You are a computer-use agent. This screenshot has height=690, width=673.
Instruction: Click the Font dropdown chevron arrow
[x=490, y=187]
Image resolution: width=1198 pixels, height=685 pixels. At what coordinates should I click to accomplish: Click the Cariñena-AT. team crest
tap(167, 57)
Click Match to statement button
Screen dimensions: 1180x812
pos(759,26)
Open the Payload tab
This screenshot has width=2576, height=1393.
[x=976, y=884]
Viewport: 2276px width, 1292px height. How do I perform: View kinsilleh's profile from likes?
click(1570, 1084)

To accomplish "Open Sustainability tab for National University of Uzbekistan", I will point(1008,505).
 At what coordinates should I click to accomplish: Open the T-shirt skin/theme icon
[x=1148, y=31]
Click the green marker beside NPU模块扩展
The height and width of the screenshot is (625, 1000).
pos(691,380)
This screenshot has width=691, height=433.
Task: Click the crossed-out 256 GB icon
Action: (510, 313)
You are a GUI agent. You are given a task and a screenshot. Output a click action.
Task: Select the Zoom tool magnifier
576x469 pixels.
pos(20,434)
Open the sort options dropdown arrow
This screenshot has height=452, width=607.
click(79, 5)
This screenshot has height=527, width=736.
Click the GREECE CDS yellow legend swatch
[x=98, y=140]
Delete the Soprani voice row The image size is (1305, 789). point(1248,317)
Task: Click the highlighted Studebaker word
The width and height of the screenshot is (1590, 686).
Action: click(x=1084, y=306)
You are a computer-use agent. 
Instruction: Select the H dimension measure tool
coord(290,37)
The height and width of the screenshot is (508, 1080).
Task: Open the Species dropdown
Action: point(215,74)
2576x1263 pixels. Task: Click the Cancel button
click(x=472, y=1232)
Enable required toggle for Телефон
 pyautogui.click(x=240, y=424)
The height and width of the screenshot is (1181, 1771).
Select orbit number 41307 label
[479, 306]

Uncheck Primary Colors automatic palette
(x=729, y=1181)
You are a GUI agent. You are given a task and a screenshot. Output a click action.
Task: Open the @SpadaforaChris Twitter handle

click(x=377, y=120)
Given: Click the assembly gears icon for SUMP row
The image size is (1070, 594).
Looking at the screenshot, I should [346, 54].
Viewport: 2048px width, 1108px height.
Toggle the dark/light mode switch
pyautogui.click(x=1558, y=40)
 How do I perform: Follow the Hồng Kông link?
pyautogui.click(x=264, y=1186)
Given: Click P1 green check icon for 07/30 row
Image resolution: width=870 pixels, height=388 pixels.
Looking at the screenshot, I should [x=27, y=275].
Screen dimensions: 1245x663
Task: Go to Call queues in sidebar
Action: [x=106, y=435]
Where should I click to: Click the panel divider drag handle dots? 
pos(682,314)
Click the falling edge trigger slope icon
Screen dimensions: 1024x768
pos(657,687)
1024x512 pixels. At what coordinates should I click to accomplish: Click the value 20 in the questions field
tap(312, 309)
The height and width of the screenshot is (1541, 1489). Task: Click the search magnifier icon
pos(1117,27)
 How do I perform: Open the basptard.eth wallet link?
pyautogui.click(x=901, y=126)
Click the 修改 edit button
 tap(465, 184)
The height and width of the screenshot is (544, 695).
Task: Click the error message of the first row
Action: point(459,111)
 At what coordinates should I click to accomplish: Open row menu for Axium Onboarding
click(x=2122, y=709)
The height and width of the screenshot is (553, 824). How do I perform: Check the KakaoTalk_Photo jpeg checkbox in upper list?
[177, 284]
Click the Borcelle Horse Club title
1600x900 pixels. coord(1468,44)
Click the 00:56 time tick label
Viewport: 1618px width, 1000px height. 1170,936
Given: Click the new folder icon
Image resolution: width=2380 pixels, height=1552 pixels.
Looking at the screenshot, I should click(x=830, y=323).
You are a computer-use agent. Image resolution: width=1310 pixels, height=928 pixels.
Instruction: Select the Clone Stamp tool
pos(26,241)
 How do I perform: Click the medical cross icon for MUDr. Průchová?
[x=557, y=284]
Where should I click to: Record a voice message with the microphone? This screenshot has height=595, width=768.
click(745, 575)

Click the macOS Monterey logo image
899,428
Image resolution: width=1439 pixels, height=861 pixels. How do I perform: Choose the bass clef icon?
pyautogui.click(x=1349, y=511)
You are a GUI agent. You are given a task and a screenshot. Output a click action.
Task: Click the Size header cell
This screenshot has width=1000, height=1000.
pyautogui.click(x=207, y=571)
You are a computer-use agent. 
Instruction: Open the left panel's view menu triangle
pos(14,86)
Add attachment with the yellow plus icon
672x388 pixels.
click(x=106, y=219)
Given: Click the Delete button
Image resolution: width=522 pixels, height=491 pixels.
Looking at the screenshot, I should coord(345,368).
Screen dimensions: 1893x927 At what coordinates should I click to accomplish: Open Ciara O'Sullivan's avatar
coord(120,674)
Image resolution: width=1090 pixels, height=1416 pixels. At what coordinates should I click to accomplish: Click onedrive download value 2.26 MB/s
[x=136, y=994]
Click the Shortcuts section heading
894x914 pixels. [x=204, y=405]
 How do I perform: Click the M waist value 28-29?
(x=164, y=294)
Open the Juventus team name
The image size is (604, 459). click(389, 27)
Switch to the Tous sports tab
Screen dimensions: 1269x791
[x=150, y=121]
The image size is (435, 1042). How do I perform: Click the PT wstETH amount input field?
────────
*INSTRUCTIONS FOR THE TASK*: Render every line of the entries above as a Markdown table with the columns Row and Line, numbering the rows consecutively and omitting blank lines.

*PROBLEM SOLUTION*:
| Row | Line |
|---|---|
| 1 | You are a computer-use agent. This screenshot has height=690, width=673. |
| 2 | Instruction: Click the Font dropdown chevron arrow |
| 3 | [x=490, y=187] |
| 4 | Image resolution: width=1198 pixels, height=685 pixels. At what coordinates should I click to accomplish: Click the Cariñena-AT. team crest |
| 5 | tap(167, 57) |
| 6 | Click Match to statement button |
| 7 | Screen dimensions: 1180x812 |
| 8 | pos(759,26) |
| 9 | Open the Payload tab |
| 10 | This screenshot has width=2576, height=1393. |
| 11 | [x=976, y=884] |
| 12 | Viewport: 2276px width, 1292px height. How do I perform: View kinsilleh's profile from likes? |
| 13 | click(1570, 1084) |
| 14 | To accomplish "Open Sustainability tab for National University of Uzbekistan", I will point(1008,505). |
| 15 |  At what coordinates should I click to accomplish: Open the T-shirt skin/theme icon |
| 16 | [x=1148, y=31] |
| 17 | Click the green marker beside NPU模块扩展 |
| 18 | The height and width of the screenshot is (625, 1000). |
| 19 | pos(691,380) |
| 20 | This screenshot has width=691, height=433. |
| 21 | Task: Click the crossed-out 256 GB icon |
| 22 | Action: (510, 313) |
| 23 | You are a GUI agent. You are given a task and a screenshot. Output a click action. |
| 24 | Task: Select the Zoom tool magnifier |
| 25 | 576x469 pixels. |
| 26 | pos(20,434) |
| 27 | Open the sort options dropdown arrow |
| 28 | This screenshot has height=452, width=607. |
| 29 | click(79, 5) |
| 30 | This screenshot has height=527, width=736. |
| 31 | Click the GREECE CDS yellow legend swatch |
| 32 | [x=98, y=140] |
| 33 | Delete the Soprani voice row The image size is (1305, 789). point(1248,317) |
| 34 | Task: Click the highlighted Studebaker word |
| 35 | The width and height of the screenshot is (1590, 686). |
| 36 | Action: click(x=1084, y=306) |
| 37 | You are a computer-use agent.  |
| 38 | Instruction: Select the H dimension measure tool |
| 39 | coord(290,37) |
| 40 | The height and width of the screenshot is (508, 1080). |
| 41 | Task: Open the Species dropdown |
| 42 | Action: point(215,74) |
| 43 | 2576x1263 pixels. Task: Click the Cancel button |
| 44 | click(x=472, y=1232) |
| 45 | Enable required toggle for Телефон |
| 46 |  pyautogui.click(x=240, y=424) |
| 47 | The height and width of the screenshot is (1181, 1771). |
| 48 | Select orbit number 41307 label |
| 49 | [479, 306] |
| 50 | Uncheck Primary Colors automatic palette |
| 51 | (x=729, y=1181) |
| 52 | You are a GUI agent. You are given a task and a screenshot. Output a click action. |
| 53 | Task: Open the @SpadaforaChris Twitter handle |
| 54 | click(x=377, y=120) |
| 55 | Given: Click the assembly gears icon for SUMP row |
| 56 | The image size is (1070, 594). |
| 57 | Looking at the screenshot, I should [346, 54]. |
| 58 | Viewport: 2048px width, 1108px height. |
| 59 | Toggle the dark/light mode switch |
| 60 | pyautogui.click(x=1558, y=40) |
| 61 |  How do I perform: Follow the Hồng Kông link? |
| 62 | pyautogui.click(x=264, y=1186) |
| 63 | Given: Click P1 green check icon for 07/30 row |
| 64 | Image resolution: width=870 pixels, height=388 pixels. |
| 65 | Looking at the screenshot, I should [x=27, y=275]. |
| 66 | Screen dimensions: 1245x663 |
| 67 | Task: Go to Call queues in sidebar |
| 68 | Action: [x=106, y=435] |
| 69 | Where should I click to: Click the panel divider drag handle dots?  |
| 70 | pos(682,314) |
| 71 | Click the falling edge trigger slope icon |
| 72 | Screen dimensions: 1024x768 |
| 73 | pos(657,687) |
| 74 | 1024x512 pixels. At what coordinates should I click to accomplish: Click the value 20 in the questions field |
| 75 | tap(312, 309) |
| 76 | The height and width of the screenshot is (1541, 1489). Task: Click the search magnifier icon |
| 77 | pos(1117,27) |
| 78 |  How do I perform: Open the basptard.eth wallet link? |
| 79 | pyautogui.click(x=901, y=126) |
| 80 | Click the 修改 edit button |
| 81 |  tap(465, 184) |
| 82 | The height and width of the screenshot is (544, 695). |
| 83 | Task: Click the error message of the first row |
| 84 | Action: point(459,111) |
| 85 |  At what coordinates should I click to accomplish: Open row menu for Axium Onboarding |
| 86 | click(x=2122, y=709) |
| 87 | The height and width of the screenshot is (553, 824). How do I perform: Check the KakaoTalk_Photo jpeg checkbox in upper list? |
| 88 | [177, 284] |
| 89 | Click the Borcelle Horse Club title |
| 90 | 1600x900 pixels. coord(1468,44) |
| 91 | Click the 00:56 time tick label |
| 92 | Viewport: 1618px width, 1000px height. 1170,936 |
| 93 | Given: Click the new folder icon |
| 94 | Image resolution: width=2380 pixels, height=1552 pixels. |
| 95 | Looking at the screenshot, I should click(x=830, y=323). |
| 96 | You are a computer-use agent. Image resolution: width=1310 pixels, height=928 pixels. |
| 97 | Instruction: Select the Clone Stamp tool |
| 98 | pos(26,241) |
| 99 |  How do I perform: Click the medical cross icon for MUDr. Průchová? |
| 100 | [x=557, y=284] |
| 101 | Where should I click to: Record a voice message with the microphone? This screenshot has height=595, width=768. |
| 102 | click(745, 575) |
| 103 | Click the macOS Monterey logo image |
| 104 | 899,428 |
| 105 | Image resolution: width=1439 pixels, height=861 pixels. How do I perform: Choose the bass clef icon? |
| 106 | pyautogui.click(x=1349, y=511) |
| 107 | You are a GUI agent. You are given a task and a screenshot. Output a click action. |
| 108 | Task: Click the Size header cell |
| 109 | This screenshot has width=1000, height=1000. |
| 110 | pyautogui.click(x=207, y=571) |
| 111 | You are a computer-use agent.  |
| 112 | Instruction: Open the left panel's view menu triangle |
| 113 | pos(14,86) |
| 114 | Add attachment with the yellow plus icon |
| 115 | 672x388 pixels. |
| 116 | click(x=106, y=219) |
| 117 | Given: Click the Delete button |
| 118 | Image resolution: width=522 pixels, height=491 pixels. |
| 119 | Looking at the screenshot, I should coord(345,368). |
| 120 | Screen dimensions: 1893x927 At what coordinates should I click to accomplish: Open Ciara O'Sullivan's avatar |
| 121 | coord(120,674) |
| 122 | Image resolution: width=1090 pixels, height=1416 pixels. At what coordinates should I click to accomplish: Click onedrive download value 2.26 MB/s |
| 123 | [x=136, y=994] |
| 124 | Click the Shortcuts section heading |
| 125 | 894x914 pixels. [x=204, y=405] |
| 126 |  How do I perform: Click the M waist value 28-29? |
| 127 | (x=164, y=294) |
| 128 | Open the Juventus team name |
| 129 | The image size is (604, 459). click(389, 27) |
| 130 | Switch to the Tous sports tab |
| 131 | Screen dimensions: 1269x791 |
| 132 | [x=150, y=121] |
| 133 | The image size is (435, 1042). How do I perform: Click the PT wstETH amount input field? |